Aim of the exercise.
Find each line in the data below that contains the string "click", matching case exactly, and copy those lines.

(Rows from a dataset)
____

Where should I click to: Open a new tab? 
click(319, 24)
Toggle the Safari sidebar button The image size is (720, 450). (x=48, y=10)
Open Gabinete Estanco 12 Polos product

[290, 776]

____

Completed exercise.
Where should I click to: Open a new tab? 
click(319, 24)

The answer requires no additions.